Un latigazo doble le desangró los labios...

—¡Es ciego, pero oye; diga la verdad, declare como sus compañeros...!

—De acuerdo —adujo el
Mosco
con la voz apagada; el Auditor creyó suya la partida—, de acuerdo, macho lerdo, el
Pelele
fue...

—¡Imbécil!

El insulto del Auditor perdióse en los oídos de una mitad de hombre que ya no oiría más. Al soltar la cuerda, el cadáver del
Mosco
, es decir, el tórax, porque le faltaban las dos piernas, cayó a plomo como péndulo roto.

—¡Viejo embustero, de nada habría servido su declaración, porque era ciego! —exclamó el Auditor al pasar junto al cadáver.

Y corrió a dar parte al Señor Presidente de las primeras diligencias del proceso, en un carricoche tirado por dos caballos flacos, que llevaban de lumbre en los faroles los ojos de la muerte. La policía sacó a botar el cuerpo del
Mosco
en una carreta de basuras que se alejó con dirección al cementerio. Empezaban a cantar los gallos. Los mendigos en libertad volvían a las calles. La sordomuda lloraba de miedo porque sentía un hijo en las entrañas...

III
La fuga del Pelele

El
Pelele
huyó por las calles intestinales, estrechas y retorcidas de los suburbios de la ciudad, sin turbar con sus gritos desaforados la respiración del cielo ni el sueño de los habitantes, iguales en el espejo de la muerte, como desiguales en la lucha que reanudarían al salir el sol; unos sin lo necesario, obligados a trabajar para ganarse el pan, y otros con lo superfluo en la privilegiada industria del ocio: amigos del Señor Presidente, propietarios de casas -cuarenta casas, cincuenta casas-, prestamistas de dinero al nueve, nueve y medio y diez por ciento mensual, funcionarios con siete y ocho empleos públicos, explotadores de concesiones, montepíos, títulos profesionales, casas de juego, patios de gallos, indios, fábricas de aguardiente, prostíbulos, tabernas y periódicos subvencionados.
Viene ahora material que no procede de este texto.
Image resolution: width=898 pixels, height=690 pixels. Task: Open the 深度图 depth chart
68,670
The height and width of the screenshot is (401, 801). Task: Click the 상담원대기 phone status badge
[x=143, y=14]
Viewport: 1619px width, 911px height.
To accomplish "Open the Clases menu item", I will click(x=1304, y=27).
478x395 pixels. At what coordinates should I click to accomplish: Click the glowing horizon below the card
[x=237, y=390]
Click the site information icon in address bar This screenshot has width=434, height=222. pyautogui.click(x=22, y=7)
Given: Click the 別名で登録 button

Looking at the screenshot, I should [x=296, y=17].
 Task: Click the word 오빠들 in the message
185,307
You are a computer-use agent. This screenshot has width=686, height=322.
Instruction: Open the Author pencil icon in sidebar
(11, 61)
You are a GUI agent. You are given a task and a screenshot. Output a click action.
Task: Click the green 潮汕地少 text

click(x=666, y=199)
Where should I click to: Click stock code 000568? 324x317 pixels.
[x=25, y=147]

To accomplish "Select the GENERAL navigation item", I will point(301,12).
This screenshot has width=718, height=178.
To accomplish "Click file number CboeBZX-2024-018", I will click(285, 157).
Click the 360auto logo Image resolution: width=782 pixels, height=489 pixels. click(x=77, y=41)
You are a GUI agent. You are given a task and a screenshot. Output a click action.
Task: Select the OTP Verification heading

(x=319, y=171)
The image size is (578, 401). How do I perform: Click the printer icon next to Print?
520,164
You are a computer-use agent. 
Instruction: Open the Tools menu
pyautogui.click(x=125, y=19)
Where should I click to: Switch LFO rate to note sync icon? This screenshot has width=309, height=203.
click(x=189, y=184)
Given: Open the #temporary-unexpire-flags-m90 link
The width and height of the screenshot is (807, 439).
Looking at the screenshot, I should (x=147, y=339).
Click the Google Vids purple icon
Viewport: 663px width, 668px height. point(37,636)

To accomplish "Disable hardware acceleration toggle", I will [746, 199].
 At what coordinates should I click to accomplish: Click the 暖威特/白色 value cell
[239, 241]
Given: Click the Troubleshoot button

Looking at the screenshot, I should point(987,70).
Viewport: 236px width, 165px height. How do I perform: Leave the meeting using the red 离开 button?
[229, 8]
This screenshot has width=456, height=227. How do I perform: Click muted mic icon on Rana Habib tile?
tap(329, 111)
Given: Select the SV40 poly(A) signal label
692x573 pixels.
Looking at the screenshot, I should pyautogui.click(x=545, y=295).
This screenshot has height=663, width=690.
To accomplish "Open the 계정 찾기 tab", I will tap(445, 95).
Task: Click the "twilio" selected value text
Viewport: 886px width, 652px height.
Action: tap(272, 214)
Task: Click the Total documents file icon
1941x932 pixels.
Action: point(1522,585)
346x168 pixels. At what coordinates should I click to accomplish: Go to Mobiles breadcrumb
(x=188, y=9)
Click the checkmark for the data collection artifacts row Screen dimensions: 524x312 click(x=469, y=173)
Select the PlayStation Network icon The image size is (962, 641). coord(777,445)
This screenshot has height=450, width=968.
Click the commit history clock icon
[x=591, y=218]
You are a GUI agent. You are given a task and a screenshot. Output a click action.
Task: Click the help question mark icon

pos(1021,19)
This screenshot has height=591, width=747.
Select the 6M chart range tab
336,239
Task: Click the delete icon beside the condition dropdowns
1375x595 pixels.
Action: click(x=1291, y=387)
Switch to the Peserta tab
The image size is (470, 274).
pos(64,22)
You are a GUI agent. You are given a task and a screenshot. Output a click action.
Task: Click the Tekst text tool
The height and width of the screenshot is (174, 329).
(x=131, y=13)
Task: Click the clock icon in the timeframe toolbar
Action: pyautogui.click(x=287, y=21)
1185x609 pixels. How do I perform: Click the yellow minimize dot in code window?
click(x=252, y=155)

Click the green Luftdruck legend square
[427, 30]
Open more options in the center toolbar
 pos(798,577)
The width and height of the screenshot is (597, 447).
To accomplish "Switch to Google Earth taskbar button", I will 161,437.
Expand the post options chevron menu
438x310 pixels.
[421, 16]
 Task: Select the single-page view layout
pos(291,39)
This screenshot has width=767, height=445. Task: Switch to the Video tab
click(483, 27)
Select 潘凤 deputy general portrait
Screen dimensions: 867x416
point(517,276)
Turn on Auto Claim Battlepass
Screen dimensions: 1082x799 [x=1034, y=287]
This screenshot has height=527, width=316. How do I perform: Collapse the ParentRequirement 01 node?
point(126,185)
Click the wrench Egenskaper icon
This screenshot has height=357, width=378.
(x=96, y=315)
La sanguaza del amanecer teñía los bordes del embudo que las montañas formaban a la ciudad regadita como caspa en la campiña. Por las calles, subterráneos en la sombra, pasaban los primeros artesanos para su trabajo, seguidos horas más tarde por los oficinistas, dependientes, artesanos y colegiales, y a eso de las once, ya el sol alto, por los señorones que salían a pasear el desayuno para hacerse el hambre del almuerzo o a visitar a un amigo influyente para comprar en compañía, a los maestros hambrientos, los recibos de sus sueldos atrasados por la mitad de su valor. En sombra subterránea todavía las calles, turbaba el silencio con ruido de tuzas el fustán almidonado de la hija del pueblo, que no se daba tregua en sus amaños para sostener a su familia -marranera, mantequera, regatona, cholojera- y la que muy de mañana se levantaba a hacer la cacha; y cuando la claridad se diluía entre rosada y blanca como flor de begonia, los pasitos de la empleada cenceña, vista de menos por las damas encopetadas que salían de sus habitaciones ya caliente el sol a desperezarse a los corredores, a contar sus sueños a las criadas, a juzgar a la gente que pasaba, a sobar al gato, a leer el periódico o a mirarse en el espejo.